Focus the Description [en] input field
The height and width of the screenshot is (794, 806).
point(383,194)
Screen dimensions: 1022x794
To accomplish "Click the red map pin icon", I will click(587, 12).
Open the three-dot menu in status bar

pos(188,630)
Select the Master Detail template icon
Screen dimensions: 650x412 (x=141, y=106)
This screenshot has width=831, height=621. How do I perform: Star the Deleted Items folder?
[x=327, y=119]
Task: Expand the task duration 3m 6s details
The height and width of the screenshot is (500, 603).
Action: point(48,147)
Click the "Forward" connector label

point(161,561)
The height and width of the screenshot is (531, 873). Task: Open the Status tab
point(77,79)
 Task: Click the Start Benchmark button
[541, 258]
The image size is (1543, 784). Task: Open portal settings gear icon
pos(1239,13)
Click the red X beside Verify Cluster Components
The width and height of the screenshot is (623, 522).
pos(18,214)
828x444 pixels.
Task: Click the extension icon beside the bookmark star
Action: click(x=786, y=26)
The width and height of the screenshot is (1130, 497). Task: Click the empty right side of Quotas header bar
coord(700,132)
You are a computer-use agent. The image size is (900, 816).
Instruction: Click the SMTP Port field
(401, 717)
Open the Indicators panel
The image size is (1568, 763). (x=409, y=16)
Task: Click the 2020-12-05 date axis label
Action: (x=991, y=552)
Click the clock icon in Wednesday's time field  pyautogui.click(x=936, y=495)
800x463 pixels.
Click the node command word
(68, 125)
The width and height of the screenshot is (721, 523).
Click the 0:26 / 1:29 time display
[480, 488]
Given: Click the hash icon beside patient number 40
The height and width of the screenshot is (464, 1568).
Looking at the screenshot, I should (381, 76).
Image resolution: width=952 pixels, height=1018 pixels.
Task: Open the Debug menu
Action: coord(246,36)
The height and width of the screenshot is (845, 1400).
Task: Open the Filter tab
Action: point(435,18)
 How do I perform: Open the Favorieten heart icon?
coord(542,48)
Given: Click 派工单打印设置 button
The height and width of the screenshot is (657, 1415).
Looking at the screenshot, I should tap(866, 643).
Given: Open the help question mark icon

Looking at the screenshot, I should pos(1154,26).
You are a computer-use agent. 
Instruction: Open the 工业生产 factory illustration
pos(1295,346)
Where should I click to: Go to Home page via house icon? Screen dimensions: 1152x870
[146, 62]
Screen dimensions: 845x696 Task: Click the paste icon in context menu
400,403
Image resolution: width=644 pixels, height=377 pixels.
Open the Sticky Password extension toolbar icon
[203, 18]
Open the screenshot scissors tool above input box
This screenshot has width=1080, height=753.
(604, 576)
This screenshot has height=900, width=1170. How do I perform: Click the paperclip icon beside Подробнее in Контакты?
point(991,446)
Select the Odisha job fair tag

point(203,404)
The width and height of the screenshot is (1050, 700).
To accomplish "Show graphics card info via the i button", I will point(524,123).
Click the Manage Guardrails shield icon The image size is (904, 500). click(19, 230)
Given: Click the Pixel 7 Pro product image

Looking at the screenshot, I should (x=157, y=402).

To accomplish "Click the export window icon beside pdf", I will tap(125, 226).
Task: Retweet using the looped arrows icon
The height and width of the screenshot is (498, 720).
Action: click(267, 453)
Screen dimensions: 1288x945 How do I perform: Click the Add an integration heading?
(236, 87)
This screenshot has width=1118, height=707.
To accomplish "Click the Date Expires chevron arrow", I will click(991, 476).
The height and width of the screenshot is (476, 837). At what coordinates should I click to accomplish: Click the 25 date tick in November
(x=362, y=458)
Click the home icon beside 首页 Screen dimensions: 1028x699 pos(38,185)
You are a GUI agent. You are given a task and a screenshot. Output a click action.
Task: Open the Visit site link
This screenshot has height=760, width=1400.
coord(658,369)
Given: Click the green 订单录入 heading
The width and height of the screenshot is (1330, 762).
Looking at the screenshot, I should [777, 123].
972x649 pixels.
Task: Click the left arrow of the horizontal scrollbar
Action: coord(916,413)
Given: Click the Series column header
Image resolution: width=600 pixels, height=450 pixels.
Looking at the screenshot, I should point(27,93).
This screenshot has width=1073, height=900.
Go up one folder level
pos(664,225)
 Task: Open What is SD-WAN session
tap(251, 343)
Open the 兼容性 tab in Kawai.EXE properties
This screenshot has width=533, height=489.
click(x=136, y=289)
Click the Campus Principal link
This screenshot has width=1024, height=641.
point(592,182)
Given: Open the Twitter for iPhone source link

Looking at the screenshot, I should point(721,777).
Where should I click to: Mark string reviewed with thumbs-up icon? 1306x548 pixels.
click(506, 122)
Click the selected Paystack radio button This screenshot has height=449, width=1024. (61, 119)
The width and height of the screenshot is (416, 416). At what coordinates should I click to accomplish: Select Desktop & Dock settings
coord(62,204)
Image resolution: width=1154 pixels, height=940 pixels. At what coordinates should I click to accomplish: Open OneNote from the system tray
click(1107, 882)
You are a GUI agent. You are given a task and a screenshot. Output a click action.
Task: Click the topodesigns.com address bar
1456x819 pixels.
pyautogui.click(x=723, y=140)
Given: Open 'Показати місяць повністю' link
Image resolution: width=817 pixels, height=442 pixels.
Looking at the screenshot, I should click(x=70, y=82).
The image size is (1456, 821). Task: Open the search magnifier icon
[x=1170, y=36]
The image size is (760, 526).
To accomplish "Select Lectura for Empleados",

## WHAT IS NEEDED
Each line in the listing needs to be copied exactly.

## RESPONSE TO THIS TASK
Focus the Description [en] input field
The height and width of the screenshot is (794, 806).
point(383,194)
Screen dimensions: 1022x794
To accomplish "Click the red map pin icon", I will click(587, 12).
Open the three-dot menu in status bar

pos(188,630)
Select the Master Detail template icon
Screen dimensions: 650x412 (x=141, y=106)
This screenshot has width=831, height=621. How do I perform: Star the Deleted Items folder?
[x=327, y=119]
Task: Expand the task duration 3m 6s details
The height and width of the screenshot is (500, 603).
Action: point(48,147)
Click the "Forward" connector label

point(161,561)
The height and width of the screenshot is (531, 873). Task: Open the Status tab
point(77,79)
 Task: Click the Start Benchmark button
[541, 258]
The image size is (1543, 784). Task: Open portal settings gear icon
pos(1239,13)
Click the red X beside Verify Cluster Components
The width and height of the screenshot is (623, 522).
pos(18,214)
828x444 pixels.
Task: Click the extension icon beside the bookmark star
Action: click(x=786, y=26)
The width and height of the screenshot is (1130, 497). Task: Click the empty right side of Quotas header bar
coord(700,132)
You are a computer-use agent. The image size is (900, 816).
Instruction: Click the SMTP Port field
(401, 717)
Open the Indicators panel
The image size is (1568, 763). (x=409, y=16)
Task: Click the 2020-12-05 date axis label
Action: (x=991, y=552)
Click the clock icon in Wednesday's time field  pyautogui.click(x=936, y=495)
800x463 pixels.
Click the node command word
(68, 125)
The width and height of the screenshot is (721, 523).
Click the 0:26 / 1:29 time display
[480, 488]
Given: Click the hash icon beside patient number 40
The height and width of the screenshot is (464, 1568).
Looking at the screenshot, I should (381, 76).
Image resolution: width=952 pixels, height=1018 pixels.
Task: Open the Debug menu
Action: coord(246,36)
The height and width of the screenshot is (845, 1400).
Task: Open the Filter tab
Action: point(435,18)
 How do I perform: Open the Favorieten heart icon?
coord(542,48)
Given: Click 派工单打印设置 button
The height and width of the screenshot is (657, 1415).
Looking at the screenshot, I should tap(866, 643).
Given: Open the help question mark icon

Looking at the screenshot, I should pos(1154,26).
You are a computer-use agent. 
Instruction: Open the 工业生产 factory illustration
pos(1295,346)
Where should I click to: Go to Home page via house icon? Screen dimensions: 1152x870
[146, 62]
Screen dimensions: 845x696 Task: Click the paste icon in context menu
400,403
Image resolution: width=644 pixels, height=377 pixels.
Open the Sticky Password extension toolbar icon
[203, 18]
Open the screenshot scissors tool above input box
This screenshot has width=1080, height=753.
(604, 576)
This screenshot has height=900, width=1170. How do I perform: Click the paperclip icon beside Подробнее in Контакты?
point(991,446)
Select the Odisha job fair tag

point(203,404)
The width and height of the screenshot is (1050, 700).
To accomplish "Show graphics card info via the i button", I will point(524,123).
Click the Manage Guardrails shield icon The image size is (904, 500). click(19, 230)
Given: Click the Pixel 7 Pro product image

Looking at the screenshot, I should (x=157, y=402).

To accomplish "Click the export window icon beside pdf", I will tap(125, 226).
Task: Retweet using the looped arrows icon
The height and width of the screenshot is (498, 720).
Action: click(267, 453)
Screen dimensions: 1288x945 How do I perform: Click the Add an integration heading?
(236, 87)
This screenshot has width=1118, height=707.
To accomplish "Click the Date Expires chevron arrow", I will click(991, 476).
The height and width of the screenshot is (476, 837). At what coordinates should I click to accomplish: Click the 25 date tick in November
(x=362, y=458)
Click the home icon beside 首页 Screen dimensions: 1028x699 pos(38,185)
You are a GUI agent. You are given a task and a screenshot. Output a click action.
Task: Open the Visit site link
This screenshot has height=760, width=1400.
coord(658,369)
Given: Click the green 订单录入 heading
The width and height of the screenshot is (1330, 762).
Looking at the screenshot, I should [777, 123].
972x649 pixels.
Task: Click the left arrow of the horizontal scrollbar
Action: coord(916,413)
Given: Click the Series column header
Image resolution: width=600 pixels, height=450 pixels.
Looking at the screenshot, I should point(27,93).
This screenshot has width=1073, height=900.
Go up one folder level
pos(664,225)
 Task: Open What is SD-WAN session
tap(251, 343)
Open the 兼容性 tab in Kawai.EXE properties
This screenshot has width=533, height=489.
click(x=136, y=289)
Click the Campus Principal link
This screenshot has width=1024, height=641.
point(592,182)
Given: Open the Twitter for iPhone source link

Looking at the screenshot, I should point(721,777).
Where should I click to: Mark string reviewed with thumbs-up icon? 1306x548 pixels.
click(506, 122)
Click the selected Paystack radio button This screenshot has height=449, width=1024. (61, 119)
The width and height of the screenshot is (416, 416). At what coordinates should I click to accomplish: Select Desktop & Dock settings
coord(62,204)
Image resolution: width=1154 pixels, height=940 pixels. At what coordinates should I click to accomplish: Open OneNote from the system tray
click(1107, 882)
You are a GUI agent. You are given a task and a screenshot. Output a click action.
Task: Click the topodesigns.com address bar
1456x819 pixels.
pyautogui.click(x=723, y=140)
Given: Open 'Показати місяць повністю' link
Image resolution: width=817 pixels, height=442 pixels.
Looking at the screenshot, I should click(x=70, y=82).
The image size is (1456, 821). Task: Open the search magnifier icon
[x=1170, y=36]
The image size is (760, 526).
To accomplish "Select Lectura for Empleados",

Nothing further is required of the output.